梅はそちこちに多いのだ。その中に雀がくるのはありふれた光景である。しかしその当たり前の風景がなんともいえぬ春のおだやかな平和を現していたのである。梅の香りはどこでも無償でその香りあ味わうことができる。庶民なる雀でも町には梅はそちこちにあり気軽にその香りにみたされる。
貴族とか特別な人が高い花を買うのとは違う、梅はそちこちにあり無償でその香りにみたされる。
この辺では田畑が耕されない、種をまかないとか異常であるけど梅は咲いているし花は咲くし鳥も飛んでいる。鳥の餌がなくなるということもない、もし鳥すらいなくなったら荒寥としてこんなところに住んでいたくなるだろう。


今日は朝早く起きて海から昇る春の朝日を見た。真っ赤な色から眩い光りを放つ、陽炎(かぎろひ)が太陽がたってい。

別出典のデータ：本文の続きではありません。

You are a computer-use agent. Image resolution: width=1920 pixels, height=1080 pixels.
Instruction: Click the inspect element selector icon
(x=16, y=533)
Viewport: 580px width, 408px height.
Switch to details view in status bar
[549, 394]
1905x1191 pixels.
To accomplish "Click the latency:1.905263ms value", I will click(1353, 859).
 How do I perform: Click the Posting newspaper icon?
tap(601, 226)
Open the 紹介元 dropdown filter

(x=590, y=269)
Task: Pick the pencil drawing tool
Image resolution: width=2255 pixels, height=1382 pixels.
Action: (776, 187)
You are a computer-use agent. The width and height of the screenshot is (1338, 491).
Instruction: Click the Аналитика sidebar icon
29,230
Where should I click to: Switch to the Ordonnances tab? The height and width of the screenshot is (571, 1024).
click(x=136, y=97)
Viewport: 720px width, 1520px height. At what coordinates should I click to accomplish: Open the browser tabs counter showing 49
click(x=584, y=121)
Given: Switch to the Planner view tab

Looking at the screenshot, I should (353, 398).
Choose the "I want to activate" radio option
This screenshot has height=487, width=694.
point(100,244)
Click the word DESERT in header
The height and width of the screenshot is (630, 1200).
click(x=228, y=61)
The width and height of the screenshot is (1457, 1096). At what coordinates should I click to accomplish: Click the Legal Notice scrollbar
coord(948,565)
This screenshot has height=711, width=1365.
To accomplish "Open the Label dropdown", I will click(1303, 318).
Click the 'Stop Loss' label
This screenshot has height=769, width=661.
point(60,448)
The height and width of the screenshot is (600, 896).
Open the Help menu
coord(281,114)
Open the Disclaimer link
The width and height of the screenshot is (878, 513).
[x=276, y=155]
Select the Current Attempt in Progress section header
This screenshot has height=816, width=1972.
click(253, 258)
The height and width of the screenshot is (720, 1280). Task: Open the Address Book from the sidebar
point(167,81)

野にはたっていないが春の太陽が一段と生気に満ちて赤くまばゆい光を放っていた。この年になってもこういう太陽が見るのははじめてだなと思う。自然は結局老いない、いつも若く新鮮なのである。こんな春の太陽見たことがないというときいかに自然が生き物であり固定したものではない、日々変化している、刻々にも変化している美を現している。人間は決して同じ太陽を死ぬまでみていない、違った太陽なのである。海の方が津浪で開けて見えやすくなったこともあるがもともと家は少なかった。本当に「春は曙」ということを今になって実感した。文明社会は自然の美を遮蔽するものが多すぎる。田舎だとそういうものがないから自然の美が原初のままに現れる。その時が至福の時である。大都会では見えなくなっているのだ。人間の自然への美の感受性はかなり喪失している。「春は曙」を実感している人は少なくなっている。ただこの春の曙は山に囲まれた京都であったし柿本人麻呂の歌も奈良だから山である。万葉集や京都では盆地だから山の歌が中心である。海の歌は少ない。でもここから昇る春の陽は海から昇ってくる。


東の野にかぎろひの立つ見えてかへり見すれば月傾きぬ 柿本人麻呂 万葉集 1-48


まさにこれだった。陽炎(かぎろひ)は水平線にたっていなかったが真っ赤な太陽でありやがてかくやくと輝く太陽だった。それは本当に若々しい命がみなぎる太陽だった。この歌は若さと老いも象徴している。春の陽が昇るのはまさに若さである。一方かえみすれば月が傾く・・・これは老いを象徴している。世代交代などを象徴した歌だった。あまりにも対比がはっきりした太陽と月だった。
人間はみんな老いるからこういうことを巡り経験する。若いときはたちまち消失する。残っているのは月である。それ輝く月とも違う、朝の残月でよく見ないとわからない、返り見すればというとき・・意図して見ないと傾く月は意識できない、新しく輝く未来を象徴する朝の太陽は意識しなくても見えるのだ。傾く月は意識しないと見えないのである。自分も山に呵々ていた残月を気づかなかった。自らの意志でかえりみないと傾く月は見えない、それは歴史でもそうである。勝者ばかりが歴史ではない、敗者も歴史でありその敗者については良く意識しないと見えないのである。それなりに関心をもって調べないとみえてこない、芭蕉は歴史の敗者に同情をよせた。それが金色堂の俳句であり
近江の義仲寺無名庵に墓があるのもそうである。


春の陽の海ゆ昇りぬ赫燿とかえり見すれば山に月かな


ここでは海と山の風景なのである。奈良や京都は海から昇り山に沈む太陽であり月なのである。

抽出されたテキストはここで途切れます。